Caroline learned, however, that email is not always the preferred method of communication with a physician. Unlike email, Patient Portals are secure, provide a permanent record of communication, and allow other members of the physician team to respond quickly and appropriately in providing care.

Questions to Ask Every Time

When Caroline first described her symptoms, her doctor was quite certain about her initial diagnosis. Fortunately, Caroline and I had talked about the work of Dr. Jerome Groopmanand how, when preparing an agenda for appointments, one should always plan to ask the following three questions:

#1. What else could it be? This combats search bias and leads the physician to consider a broader range of possibilities.

#2. Is there anything that doesn’t fit? This combats confirmation bias, leading the physician to think broadly.

#3. Is it possible I have more than one problem?Individuals can have multiple, simultaneous disorders that can cause confusing symptoms.

These questions led to recommendations for diagnostic testing. Sure enough, the initial diagnosis proved to be incorrect.
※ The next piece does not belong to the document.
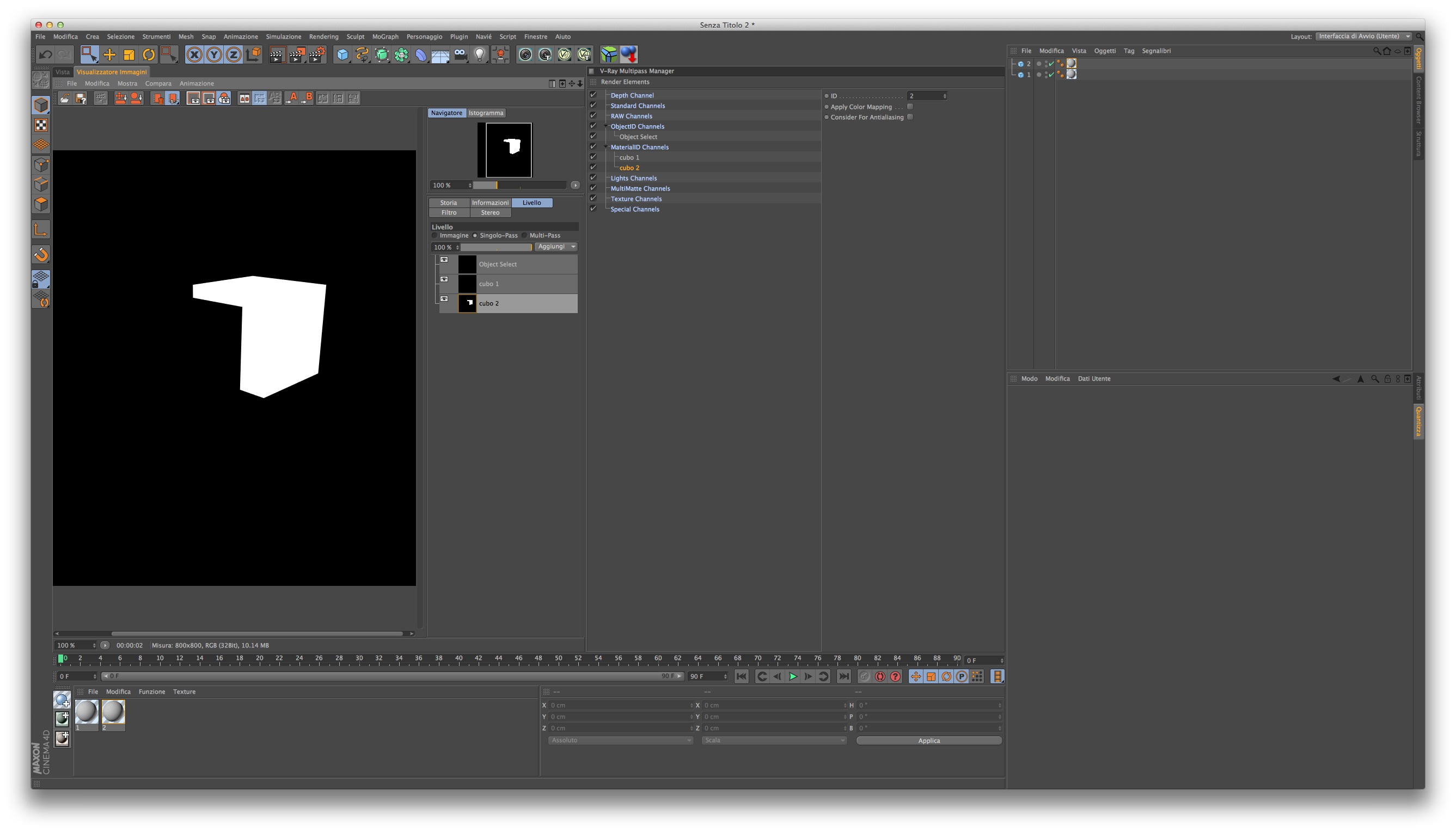Add a camera object from the toolbar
What and Whom to Listen To

Although she reached out to close friends and family, Caroline initially kept the circle small and made a conscious decision to consider her own opinion first regarding proposed treatment options.

As is true on so many topics, those with whom we share our concerns bring their own experiences and opinions to the discussion. Listening to too many points of view can be overwhelming, particularly when trying to assimilate new, and sometimes anxiety-provoking, information.

Caroline recognized this and made clear and concise decisions about what she was and was not willing to do. When she was younger, the opinions of others may have led to second-guessing.

What to Read

When educating herself and preparing for her appointments, Caroline sought out websites recommended by her physician, as well as some other sites I suggested (e.g., Up-to-Date).

She stayed away from those that include advertisements and focused instead on sites that provide clinical information derived from reputable research and that contribute to the development and continuous improvement of evidenced-based clinical decision support.

Overall, this helped her to outline her specific questions and led to meaningful conversations with her healthcare team. I loved seeing how she took charge!

In-Patient Experience

Overall, Caroline’s in-patent experience was positive. She was in awe at how streamlined the processes were, something she was particularly thankful for, since the pandemic meant she had to be alone.

But there were a few encounters that did not go so well. One involved feeling very rushed by a nurse to perform a bodily function that her body just wasn’t ready for. She knows now that she could have politely pushed back and asked for a greater explanation and more time.

Second, she unexpectedly had to go home, requiring her to perform a function that is usually done in a hospital by trained nurses. Here, the education and support were not the best and again, in hindsight, she realized she could have been more assertive.

Listening to Your Body

Lastly, Caroline acknowledged that her body is not as strong as it was when she was in her thirties; recovery would take longer. Even though slowing down was not something that came naturally to her, she listened to the advice of her physician and gave herself the time necessary to gradually improve, adding lots of stretching into her daily routine as well (and catching up on lots of Cobra Kaiepisodes along the way!).

Giving yourself time to heal is something I coach people about all the time — especially following a surgery that requires general anesthesia. It sounds so simple, but listening to our bodies is not easy for many of us (myself included).


I was so grateful that Caroline agreed to be interviewed for this newsletter. She shared that a conversation we had early on in her journey helped her tremendously, and she is now relaying it to others. Here is what she said.

“Acknowledge the anxiety you feel with a new medical diagnosis. Figure out what you can get answers to and work on getting those answers. Recognize that while there are unknowns, if you can learn five or six things out of ten, you have more control than you think. The rest of the answers will come in time.”